Not only three big brothers, but ten nieces and nephews! Nobody really gets competitive … I’m not even sure what that would be like! Everybody is really supportive.

Of each other and of you?

Yes! At first, they didn’t really get what I was doing, and sometimes they still don’t. But then other times, they get really excited and that makes me happy!

Aw, of course. What’s your best advice for young people who want to get started investing?

Being young is the time to take a risk. It’s also a time to educate yourself and be open to learning a skill. Investing is something that follows you for the rest of your life, so learning to cultivate judgment and familiarity is important. If you can, don’t just put it in some mutual fund. Be proactive, though within reason.

Heh. That’s tricky, though, and often the opposite of what we advise — but then, we’re mostly making suggestions to folks who don’t have the time or understanding of the market to be as active as they would need to be.

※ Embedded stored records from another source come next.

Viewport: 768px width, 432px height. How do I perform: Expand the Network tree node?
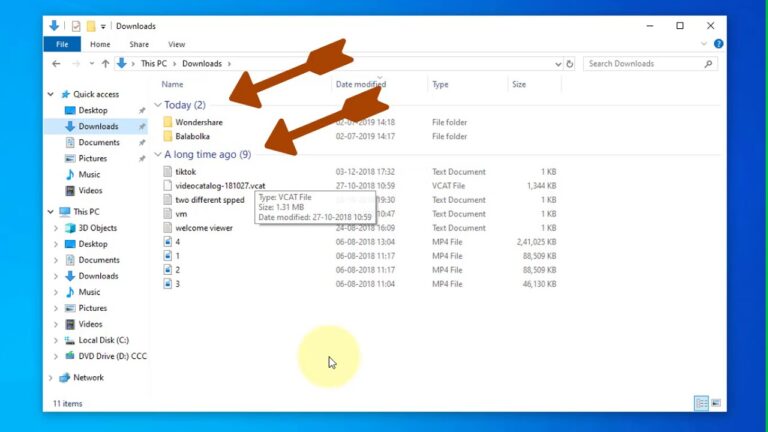pyautogui.click(x=51, y=378)
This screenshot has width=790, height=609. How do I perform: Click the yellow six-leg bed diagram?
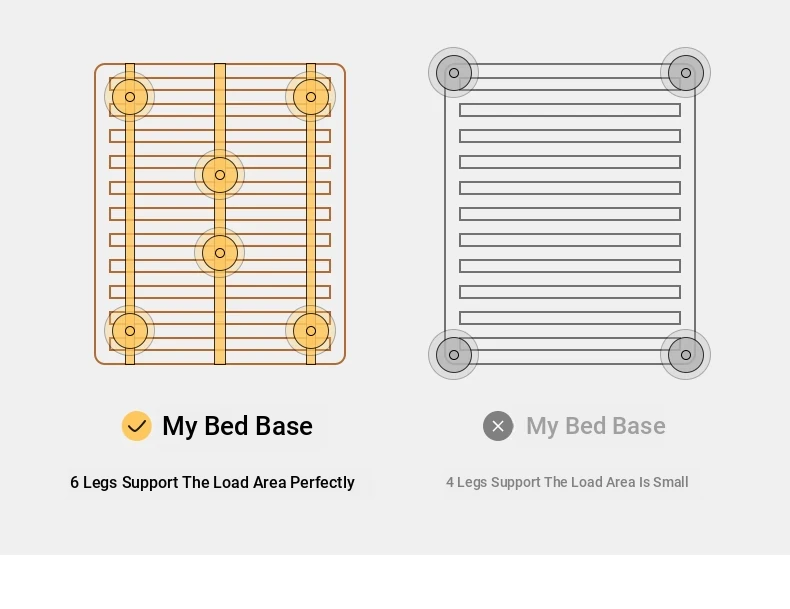coord(220,214)
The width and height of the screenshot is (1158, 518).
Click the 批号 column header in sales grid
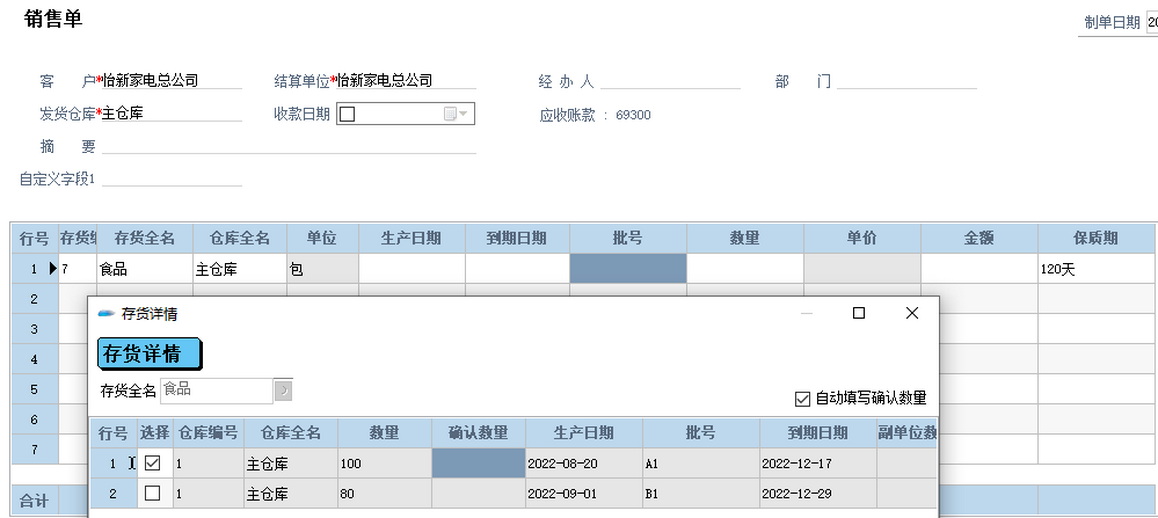pos(627,238)
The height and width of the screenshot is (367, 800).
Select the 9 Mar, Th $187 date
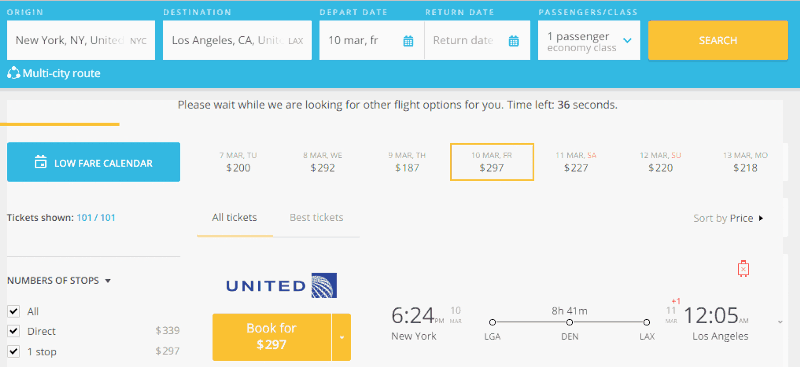pos(407,162)
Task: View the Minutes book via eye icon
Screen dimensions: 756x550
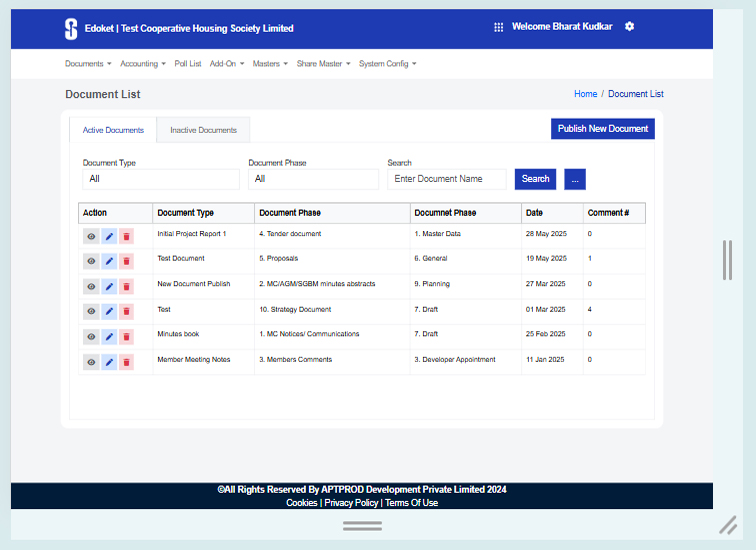Action: (91, 337)
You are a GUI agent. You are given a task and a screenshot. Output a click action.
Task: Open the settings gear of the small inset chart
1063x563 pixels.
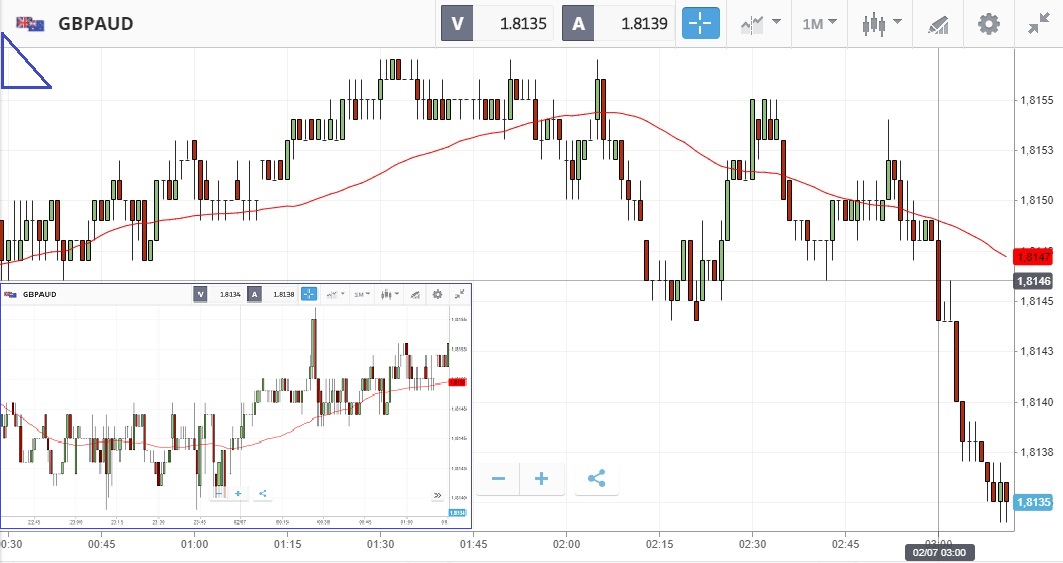point(437,294)
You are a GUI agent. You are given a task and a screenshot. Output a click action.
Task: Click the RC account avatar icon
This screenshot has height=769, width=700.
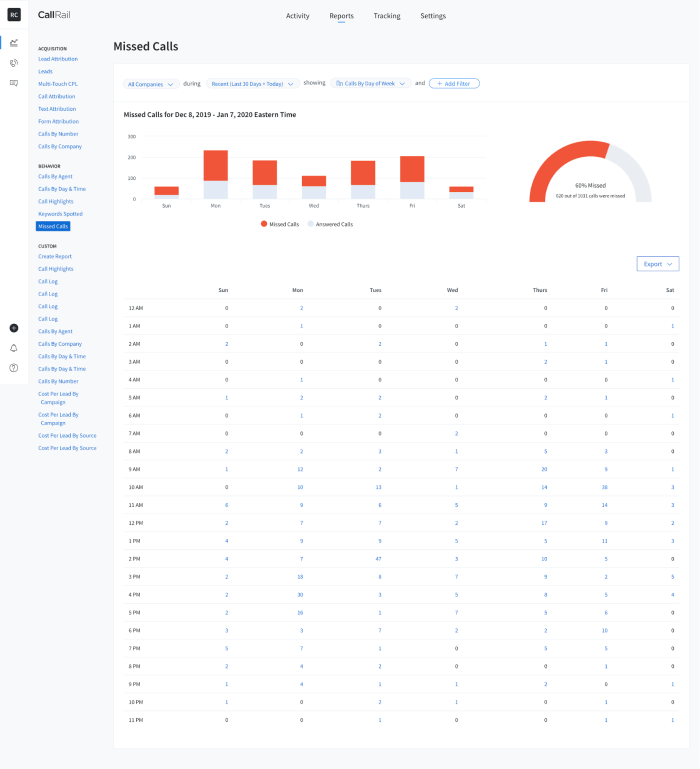click(14, 15)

Yes, of course. It depends on how involved you want to be. I guess my advice is just not to be passive. Don’t close your eyes to it.

What about for your retirement and other longer-term accounts? Are you less active with those?

Truth be told, I don’t have a 401-k. I finished graduate school less than a year ago, and since I am not a salaried employee, I don’t even think I can get a 401-k. I haven’t really looked into retirement yet. I know I should…

I understand! I feel like it takes people a little while to ramp up to it. Any last thoughts about art or finance, or the ways you find that, or make them, overlap?

Gold nanoparticles. That’s the next project. 😉

That is intriguing but what does it mean?

It means gold so small you can’t see it directly. It means creating color through a phenomenon called surface plasmon resonance that relies on the shape of the particle. It means … you’ll see!

I’ll see indirectly. 🙂 Sounds great. Thanks for chatting with us!

Thank you!!!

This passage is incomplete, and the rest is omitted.